Are Sitting and Standing the New Smoking?

Are Sitting and Standing the New Smoking?

Prolonged standing can be tough on the body. Apparently, sitting is just as bad.

A few weeks ago, I got an adjustable-height desktop converter for my office. It’s a big slab of plastic that sits on top of my desk, with a spring-assisted lift that allows me to raise my working surface whenever I feel like standing (which I’m doing right now) instead of sitting.

Believe it or not, sitting for extended periods of time is one of the most serious occupational hazards of my profession. Some of the health risks associated with sitting for too long – such as obesity and diabetes – seem fairly obvious. But, you might be surprised to learn that sitting also has been linked to a higher risk of cardiovascular disease, cancer and premature death. Yikes.

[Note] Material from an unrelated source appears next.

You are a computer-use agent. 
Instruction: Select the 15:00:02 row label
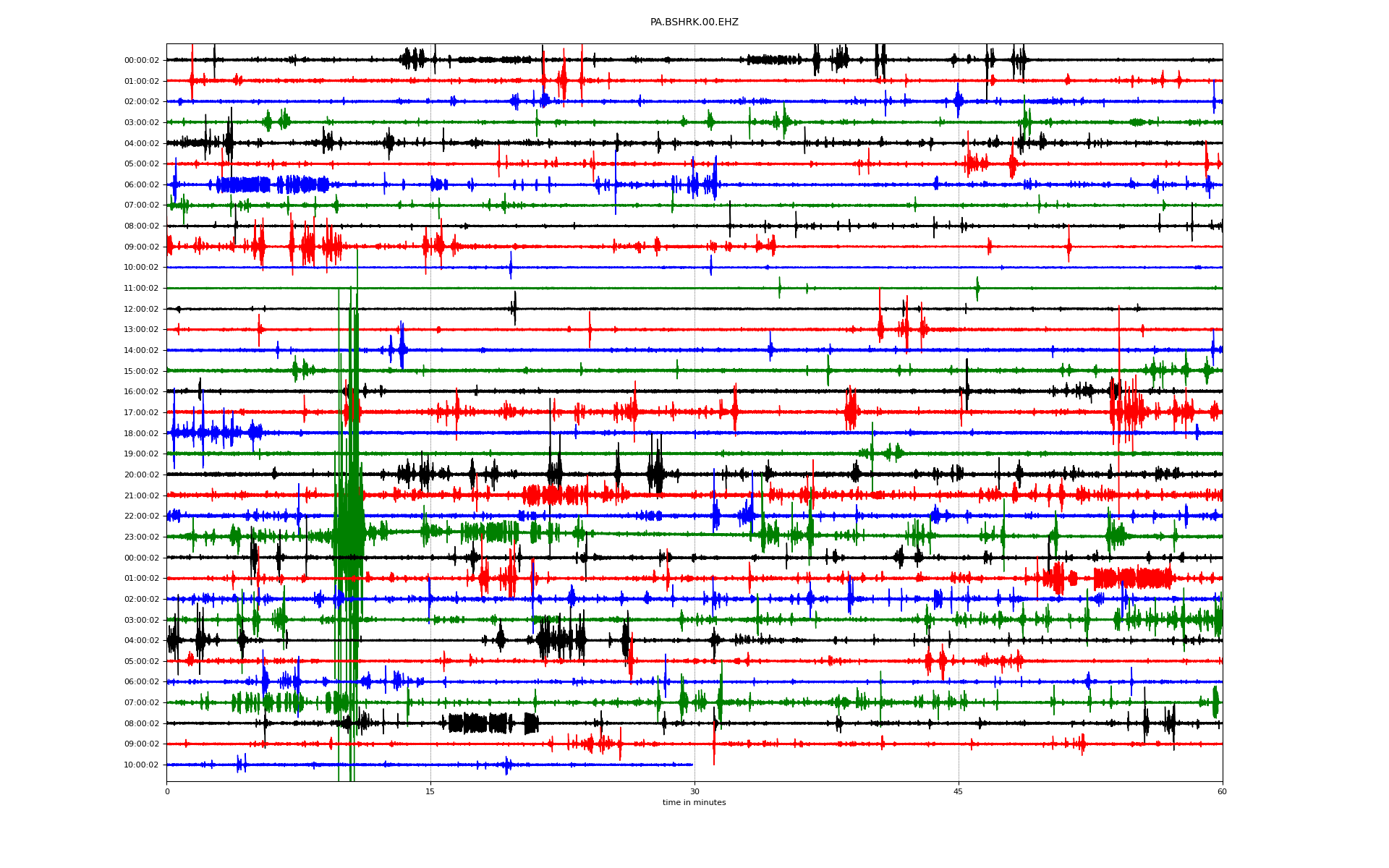(x=141, y=372)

While the sedentary nature of computer-based office work is a risk factor for me and millions of other workers, the opposite is true for many counter professionals. As Tom Dayton points out in “The Agony of Da Feet” on page 28, many counter pros are on their feet for the majority of their workday.

It probably comes as no surprise that prolonged standing can be bad for you too. According to the Georgetown University School of Nursing, too much time on your feet can contribute to neck and shoulder stiffness; lower-back pain; pain and aching in the legs and feet; pronation of the feet; and heel spurs and plantar fasciitis. There
even have been studies linking prolonged standing with a higher risk of heart disease.

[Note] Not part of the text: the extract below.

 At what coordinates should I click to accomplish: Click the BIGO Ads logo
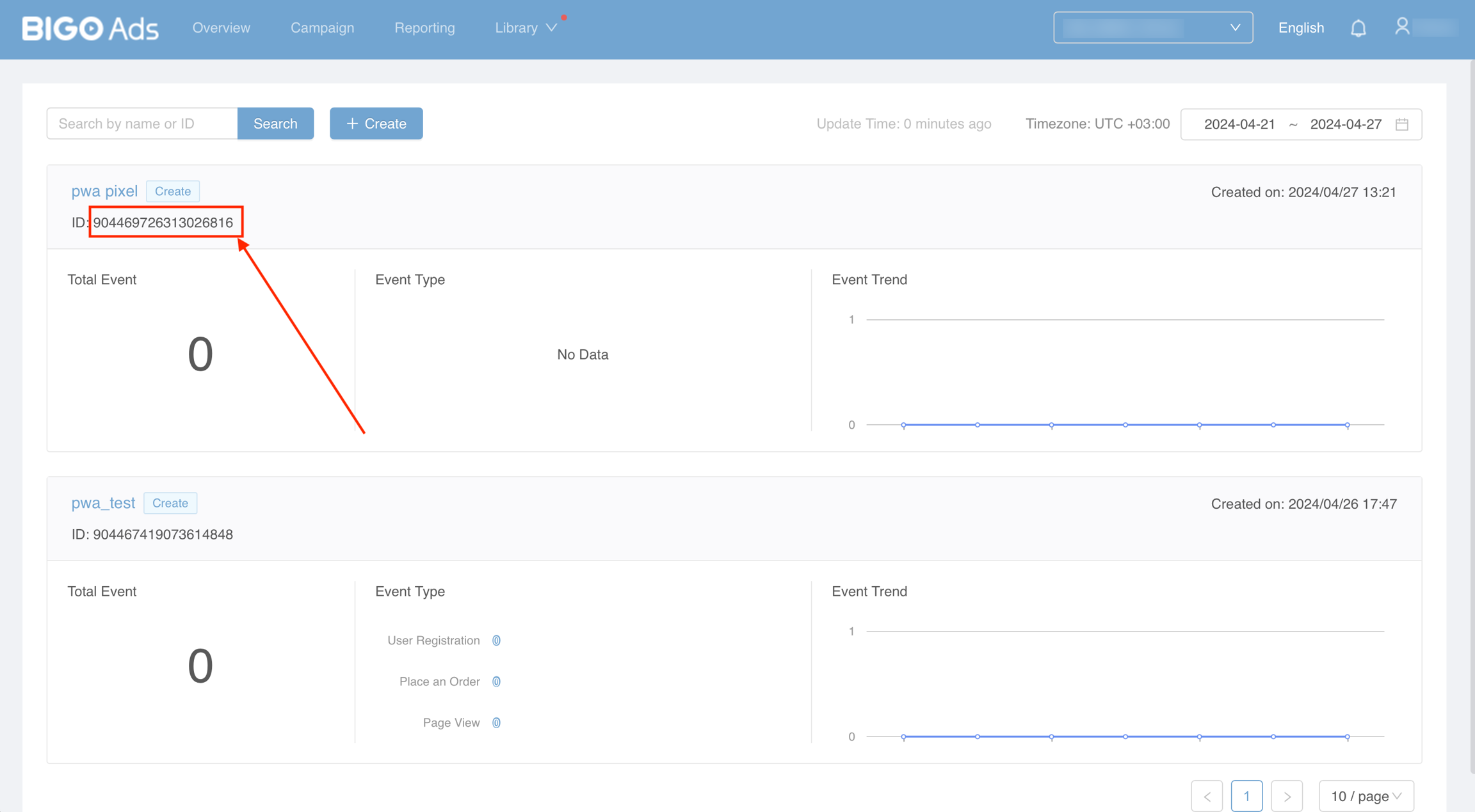(90, 28)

Good grief! If we can’t stand or sit, what the heck should we do? Well, if your job involves prolonged periods of standing, your choice of footwear is a logical place to start. “Whatever your personal style, a good work shoe should offer arch and ankle support, cushioning and protection for your feet,” Dayton explains.

If you stand in the same spot for hours on end, you also might consider getting an anti-fatigue mat to support your body. Now that I’m incorporating some standing into my day – and experiencing a bit of lower-back soreness as a result – I’m planning to purchase one for my office.

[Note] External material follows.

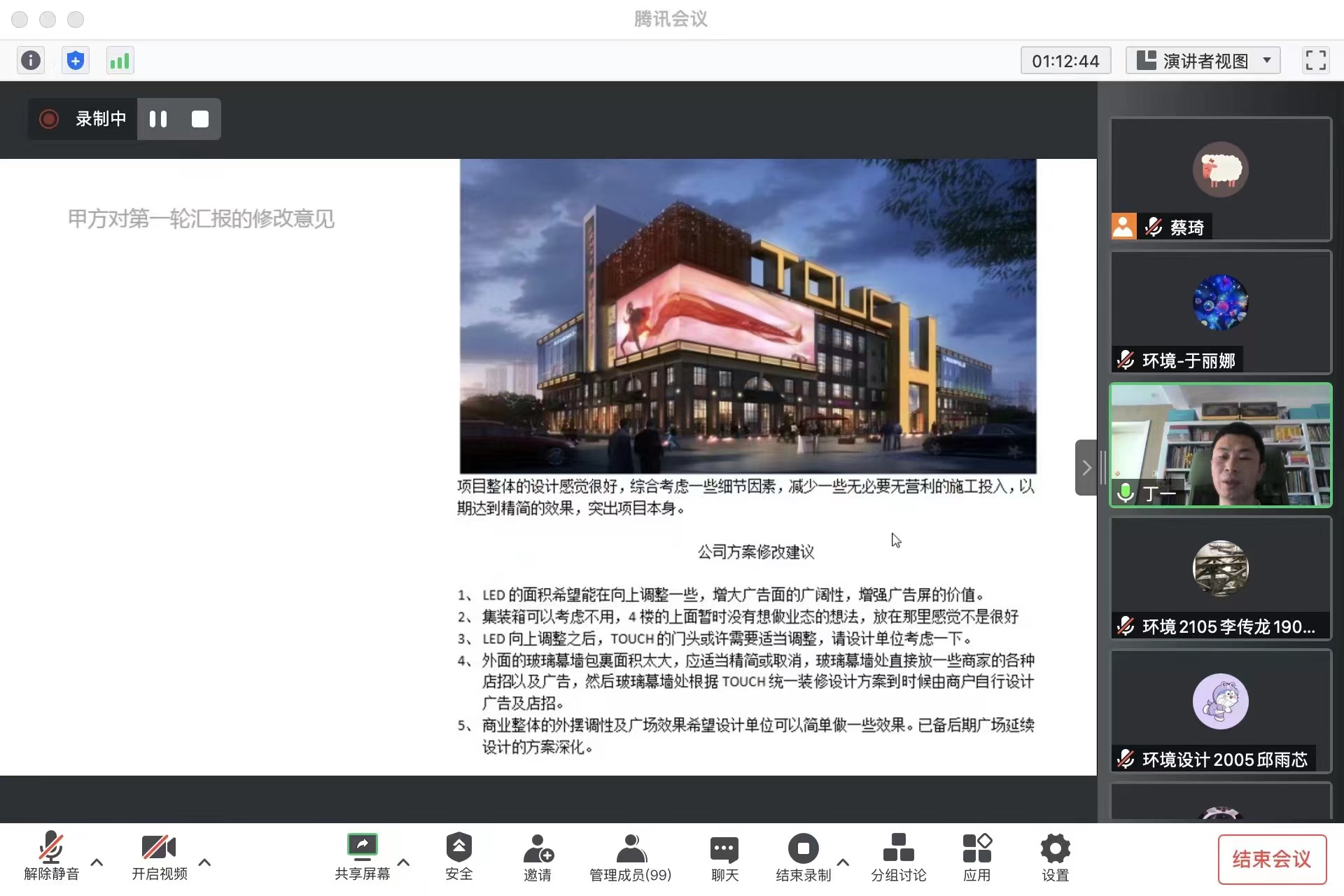Image resolution: width=1344 pixels, height=896 pixels.
Task: Check network signal status bars icon
Action: tap(120, 60)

A stretching routine can be an effective countermeasure for the negative health effects of prolonged standing or sitting. It can be as simple as raising your arms over your head and pointing your fingers toward the ceiling. However, if you have concerns or questions about the right way to do it, it’s probably best to consult
your doctor.

Exercising regularly (and drinking plenty of water) will go a long way toward building up your stamina and strength. And don’t overlook the importance of varying your movements – or simply moving. If you have to stand in the same spot for an extended period of time, shift your weight, adjust your posture, wiggle your toes, roll your neck and shoulders and make other small movements that can help alleviate the stiffness of being in the same position for too long.

After a long day on your feet, the Georgetown University School of Nursing also suggests immersing your feet in an ice bath, and/or rolling out your feet from heel to toes using a baseball or tennis ball to massage the muscles and tissues in your feet.

This isn’t a comprehensive list, nor is it intended to be a substitute for advice from a medical professional. But, I hope it at least gets you thinking about some steps you can take to make your work environment more comfortable – and more conducive to a healthier you.